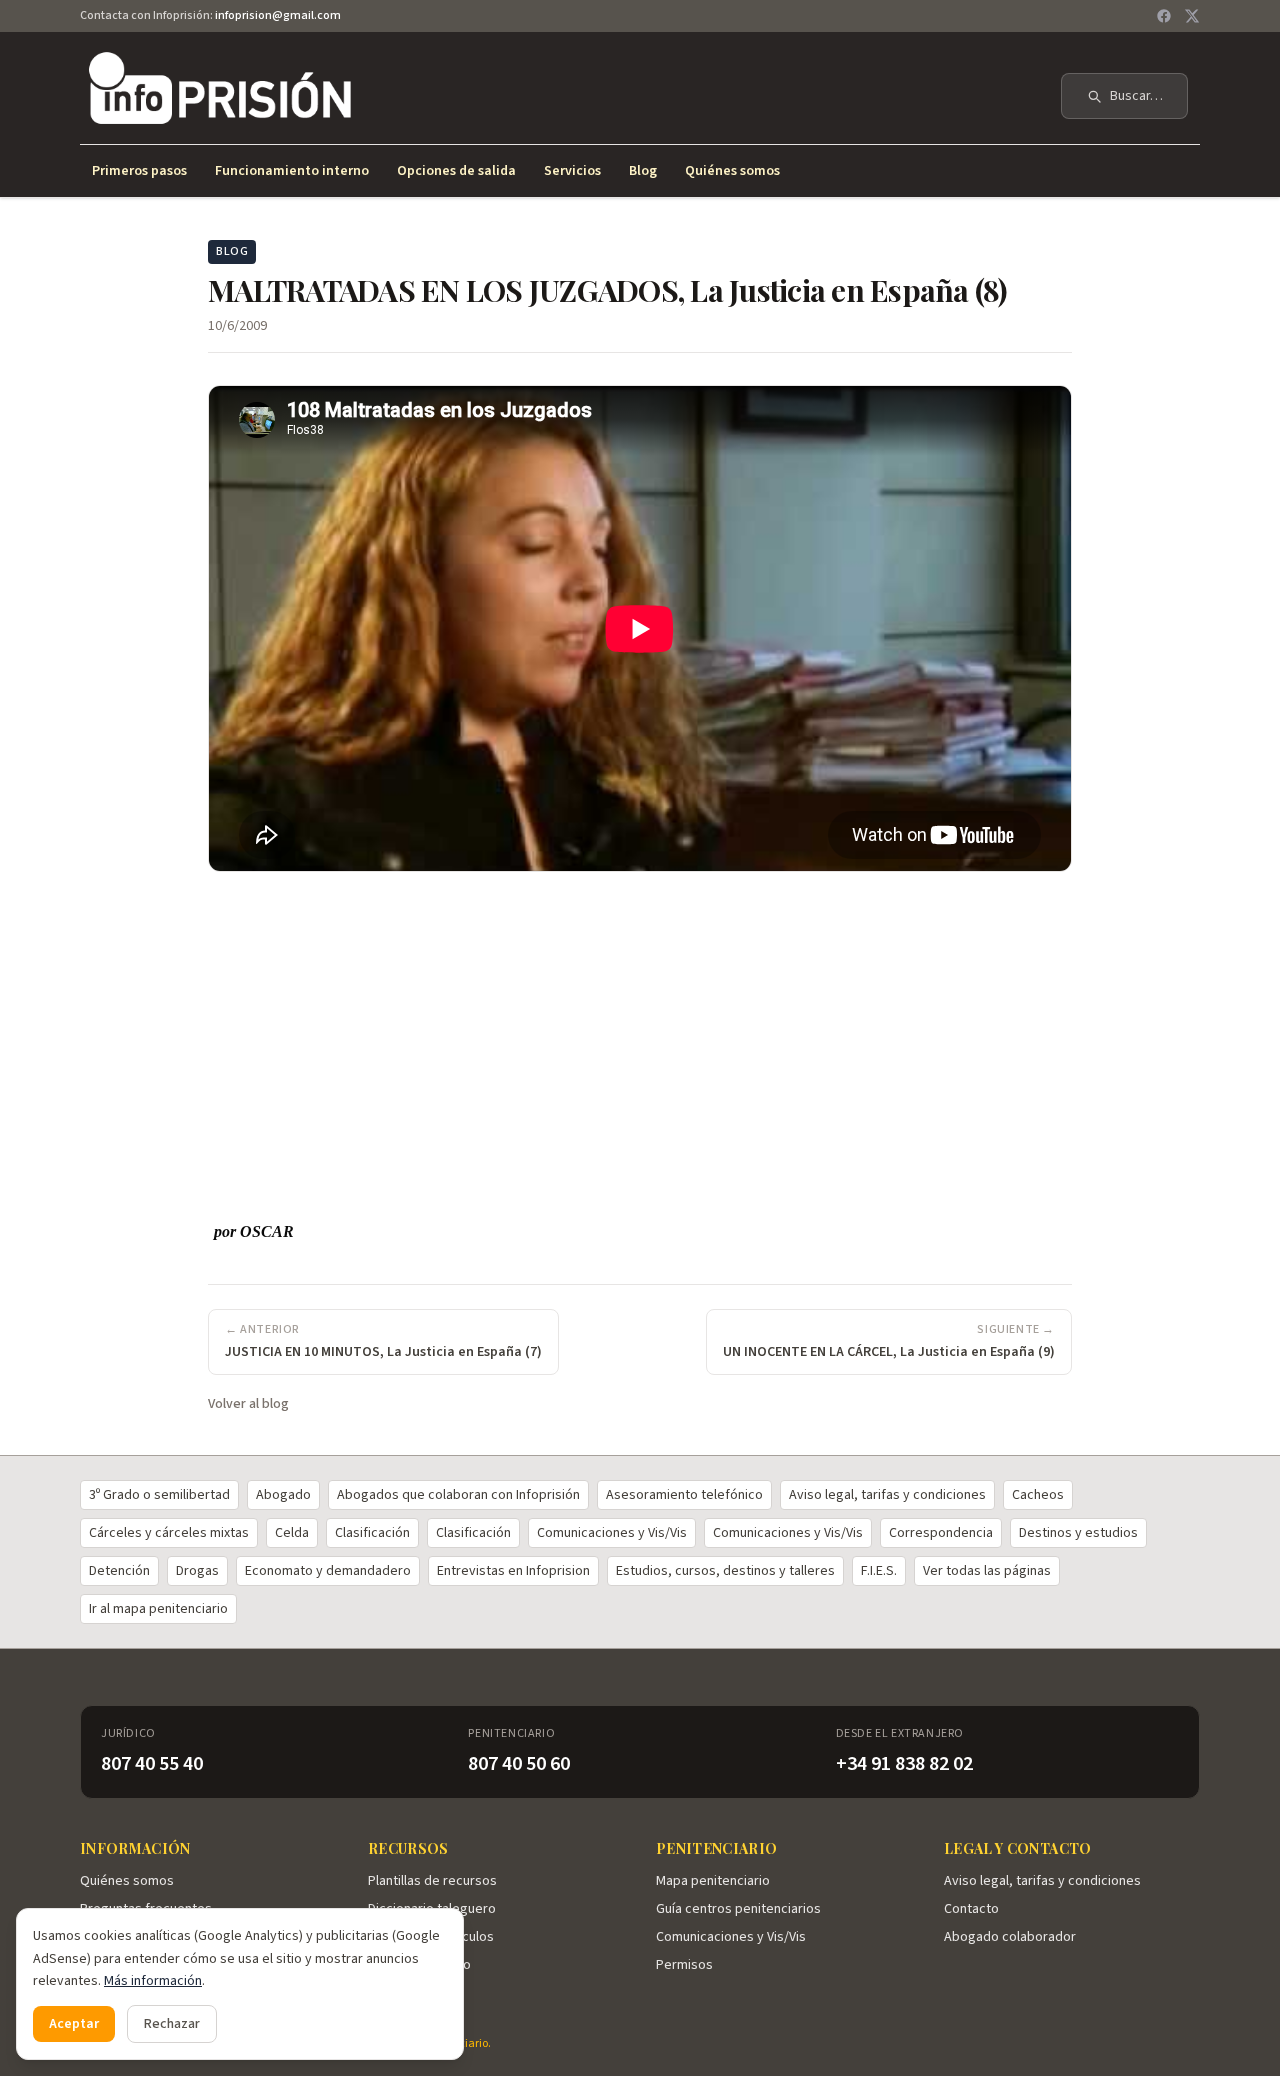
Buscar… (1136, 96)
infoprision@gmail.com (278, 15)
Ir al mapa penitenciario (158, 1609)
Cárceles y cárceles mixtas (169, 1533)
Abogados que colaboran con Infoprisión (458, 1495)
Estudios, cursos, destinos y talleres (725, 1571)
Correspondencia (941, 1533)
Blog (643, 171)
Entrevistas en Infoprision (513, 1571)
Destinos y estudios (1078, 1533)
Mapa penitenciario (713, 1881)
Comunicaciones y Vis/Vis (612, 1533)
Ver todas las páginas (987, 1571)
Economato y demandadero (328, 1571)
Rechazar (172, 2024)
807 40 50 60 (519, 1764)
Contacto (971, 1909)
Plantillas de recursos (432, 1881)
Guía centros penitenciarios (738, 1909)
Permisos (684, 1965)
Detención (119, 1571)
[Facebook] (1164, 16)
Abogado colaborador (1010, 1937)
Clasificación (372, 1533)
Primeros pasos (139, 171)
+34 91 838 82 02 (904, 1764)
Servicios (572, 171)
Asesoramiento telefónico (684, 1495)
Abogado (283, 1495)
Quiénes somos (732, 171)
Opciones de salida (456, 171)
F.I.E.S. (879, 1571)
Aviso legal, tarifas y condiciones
━━━━━━━━
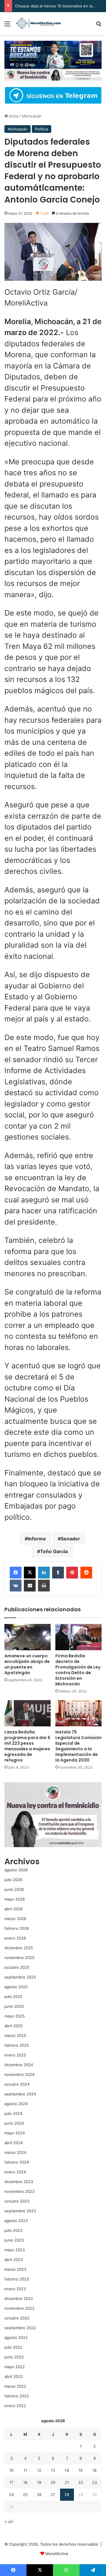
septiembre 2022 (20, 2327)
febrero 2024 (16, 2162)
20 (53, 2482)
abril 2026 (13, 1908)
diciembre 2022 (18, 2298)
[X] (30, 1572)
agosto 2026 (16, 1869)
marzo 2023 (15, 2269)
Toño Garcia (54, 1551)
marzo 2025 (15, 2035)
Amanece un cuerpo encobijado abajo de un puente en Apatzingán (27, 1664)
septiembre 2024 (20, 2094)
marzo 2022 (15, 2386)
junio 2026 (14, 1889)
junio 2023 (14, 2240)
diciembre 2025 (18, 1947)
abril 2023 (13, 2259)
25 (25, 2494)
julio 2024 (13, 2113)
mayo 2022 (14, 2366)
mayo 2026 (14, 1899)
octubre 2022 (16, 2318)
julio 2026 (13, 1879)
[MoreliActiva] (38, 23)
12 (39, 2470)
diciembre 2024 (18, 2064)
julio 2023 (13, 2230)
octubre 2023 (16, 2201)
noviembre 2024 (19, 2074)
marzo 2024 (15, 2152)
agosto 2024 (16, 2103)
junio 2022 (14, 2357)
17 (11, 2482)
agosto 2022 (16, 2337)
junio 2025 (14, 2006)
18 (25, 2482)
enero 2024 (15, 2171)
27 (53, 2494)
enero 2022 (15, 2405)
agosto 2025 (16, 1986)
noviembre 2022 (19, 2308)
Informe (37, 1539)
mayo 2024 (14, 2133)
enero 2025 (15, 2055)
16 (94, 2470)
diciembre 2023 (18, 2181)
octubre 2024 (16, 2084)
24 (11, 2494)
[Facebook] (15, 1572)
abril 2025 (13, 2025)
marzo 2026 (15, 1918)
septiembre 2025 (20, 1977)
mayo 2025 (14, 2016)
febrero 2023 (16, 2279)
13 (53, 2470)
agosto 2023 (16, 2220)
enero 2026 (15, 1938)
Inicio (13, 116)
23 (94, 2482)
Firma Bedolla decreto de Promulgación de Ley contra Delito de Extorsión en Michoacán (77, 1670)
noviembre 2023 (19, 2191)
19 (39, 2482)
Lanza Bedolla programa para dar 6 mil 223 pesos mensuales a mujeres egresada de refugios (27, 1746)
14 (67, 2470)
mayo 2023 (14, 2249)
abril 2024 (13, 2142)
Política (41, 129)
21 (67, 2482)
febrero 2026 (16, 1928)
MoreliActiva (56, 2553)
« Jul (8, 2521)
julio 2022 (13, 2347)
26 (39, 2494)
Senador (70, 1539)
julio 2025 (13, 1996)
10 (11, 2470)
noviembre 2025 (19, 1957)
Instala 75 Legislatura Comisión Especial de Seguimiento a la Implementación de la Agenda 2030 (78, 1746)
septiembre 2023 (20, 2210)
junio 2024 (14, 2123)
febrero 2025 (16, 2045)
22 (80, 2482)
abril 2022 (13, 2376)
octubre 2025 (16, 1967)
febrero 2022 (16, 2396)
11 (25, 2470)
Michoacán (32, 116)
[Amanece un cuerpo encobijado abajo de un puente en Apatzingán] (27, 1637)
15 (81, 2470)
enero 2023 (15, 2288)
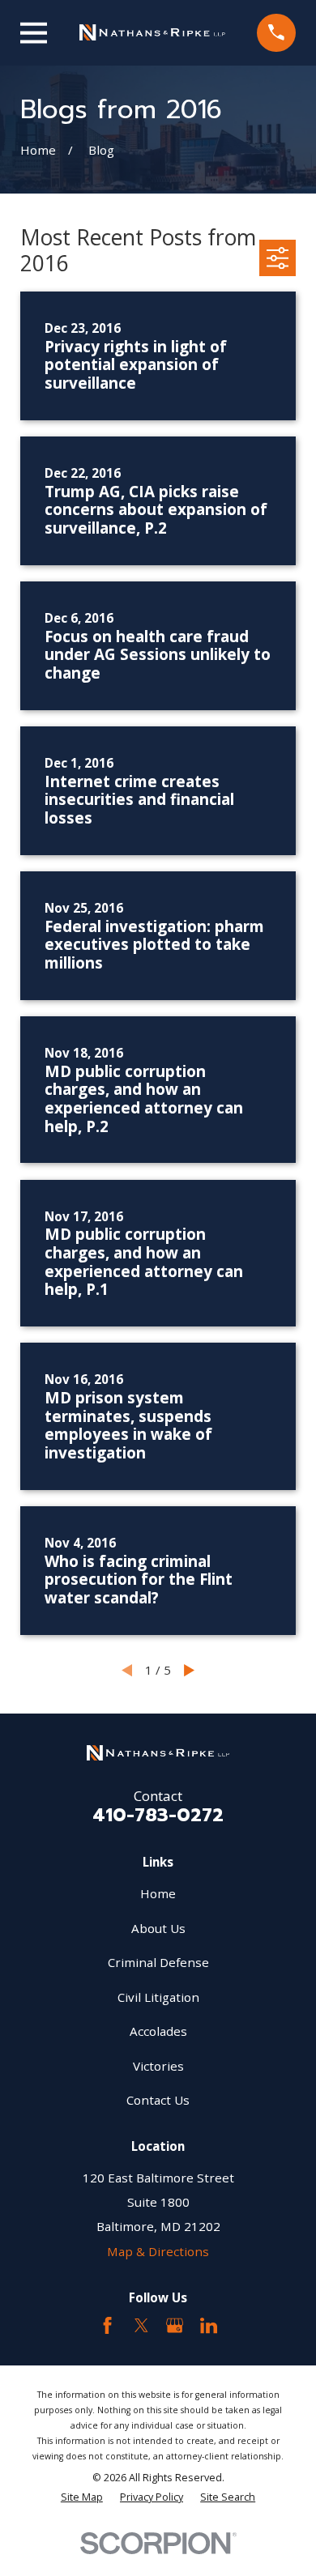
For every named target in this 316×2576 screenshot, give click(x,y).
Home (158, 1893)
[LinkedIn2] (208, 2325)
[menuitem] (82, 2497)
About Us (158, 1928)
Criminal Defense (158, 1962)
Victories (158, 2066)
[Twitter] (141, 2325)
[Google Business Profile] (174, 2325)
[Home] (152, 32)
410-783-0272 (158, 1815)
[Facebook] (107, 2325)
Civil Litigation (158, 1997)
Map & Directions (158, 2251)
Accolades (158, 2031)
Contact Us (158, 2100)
━━━━━━━━
▶ Task objective: Starting with the line that has "19 (39, 2482)" and ending with the line that has "Home (158, 1893)", repeat the lines above exactly, omitting every picture.

▶ Task output:
19 (39, 2482)
Lanza Bedolla programa para dar 6 mil 223 pesos mensuales a mujeres egresada de refugios (27, 1746)
14 (67, 2470)
mayo 2023 (14, 2249)
abril 2024 (13, 2142)
Política (41, 129)
21 (67, 2482)
febrero 2026 (16, 1928)
MoreliActiva (56, 2553)
« Jul (8, 2521)
julio 2022 (13, 2347)
26 (39, 2494)
Senador (70, 1539)
julio 2025 (13, 1996)
10 (11, 2470)
noviembre 2025 (19, 1957)
Instala 75 Legislatura Comisión Especial de Seguimiento a la Implementación de la Agenda 2030 (78, 1746)
septiembre 2023 (20, 2210)
junio 2024 (14, 2123)
febrero 2025 (16, 2045)
22 (80, 2482)
abril 2022 (13, 2376)
octubre 2025 (16, 1967)
febrero 2022 (16, 2396)
11 (25, 2470)
Michoacán (32, 116)
[Amanece un cuerpo encobijado abajo de un puente en Apatzingán] (27, 1637)
15 (81, 2470)
enero 2023 (15, 2288)
For every named target in this 316×2576 screenshot, give click(x,y).
Home (158, 1893)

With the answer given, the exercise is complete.